British hostage Judith Tebbutt released in Somalia

British hostage Judith Tebbutt released in Somalia

NAIROBI - Agence France-Presse

British tourist Judith Tebbutt, 56, who was snatched by Somali gunmen from a resort island in Kenya and whose husband David Tebbutt was killed in the attack, is seen after being freed following more than six months in captivity in Adado, Somalia Wednesday, March 21, 2012. AP photo

British hostage Judith Tebbutt, captured in Kenya over six months ago by gunmen who killed her husband, was released in central Somalia and flown out to Nairobi Wednesday, elders said.
 
The Foreign Office in London confirmed the release, saying the "priority now is to get her to a place of safety." Tebbutt, 57, was taken on September 11 last year from a remote beach resort near the Kenyan-Somali border by armed men who shot dead her husband David. "The British lady who was kidnapped from Kenya was just released," said Mahmoud Hirsi, an elder in the Addado region.
 
"She is a free woman, but I cannot discuss the technical details of her release," he added.
 
Abdiwali Ahmed, a resident of Addado, said Tebbutt had left Somalia on a small airplane bound for the Kenyan capital Nairobi.
 
"The plane had the hostage and three other people on board," he said.
 
She was released in the Addado region, about 50 kilometres (30 miles) from the Ethiopian border and about 500 kilometres (300 miles) northeast of Somalia's capital Mogadishu.
 
Tebbutt, reported to have hearing difficulties, is believed to have been held by gunmen in a lawless region notorious for its pirate gangs who had held Paul and Rachel Chandler, the British couple seized from their yacht in 2009 and held for a year.
 
"The people in Addado and the surrounding areas pushed the local leaders to do something about the hostage.
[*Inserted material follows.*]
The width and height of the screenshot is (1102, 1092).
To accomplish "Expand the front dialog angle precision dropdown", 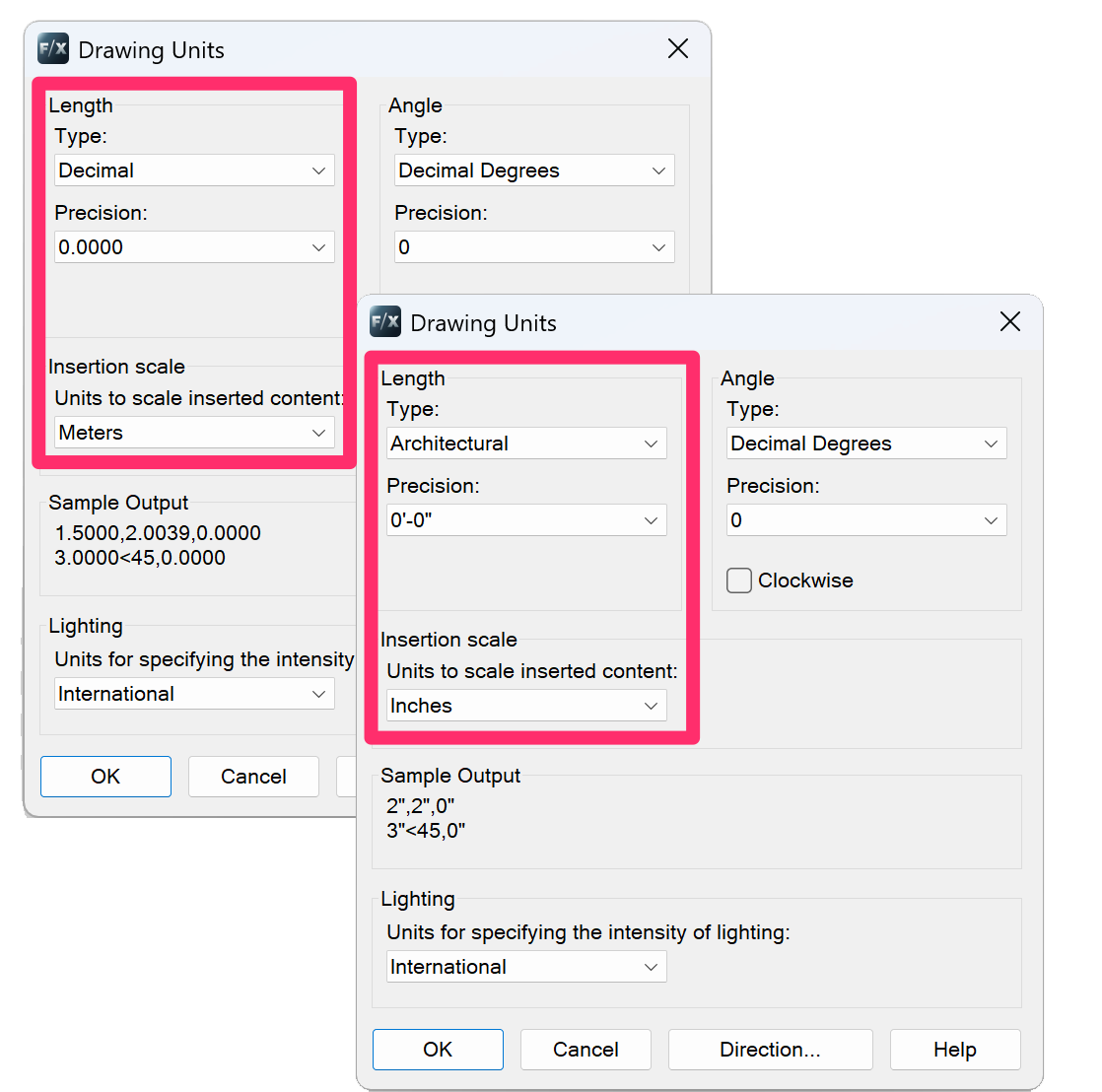I will pos(866,520).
I heard that since the abduction, she was held by three different groups," said Abdullahi Yasin, a driver in Addado.
 
Security was beefed up in the region after US special forces swooped in by helicopter on a night raid in January to rescue an American woman and a Danish man working for a demining aid agency in the area.
 
Pirates in the region also hold hundreds of hostages seized from ships in the Indian Ocean, and have in the past demanded multi-million dollar ransoms for the release of captives and of boats.
 
It was not immediately clear if a ransom had been paid to secure Tebbutt's release, but local elder Mohamud Ibrahim said negotiations had been ongoing since her capture, and that "expenses incurred during the captivity were very high." "Community elders and civil society groups have been active in order to resolve the matter," Ibrahim said.
 
"The people in Addado were sympathetic to the hostage because she lost her husband and suffered too much at the hands of her abductors," Mohamud Ibrahim, another resident and elder.
 
The couple, from the town of Bishop's Stortford in southeastern England, were attacked in their room at night. They were the only guests at the upmarket Kiwayu Safari Village, some 40 kilometres (25 miles) from the Somali border.
 
A French woman, Marie Dedieu, kidnapped from the same coastal area three weeks later, died in captivity.
 
In October, gunmen captured two Spanish aid workers from Kenya's Dadaab refugee camp, who are believed to be still held in Somalia.
 
The spate of attacks prompted Kenya to send in troops and tanks into southern Somalia in October to attack the Al-Qaeda allied Shebab insurgents, who Nairobi blamed for the attacks.
 
The extremist insurgents, who control large parts of southern and central Somalia, have always denied involvement in the kidnappings, but do admit to abducting Kenyan officials they call prisoners of war.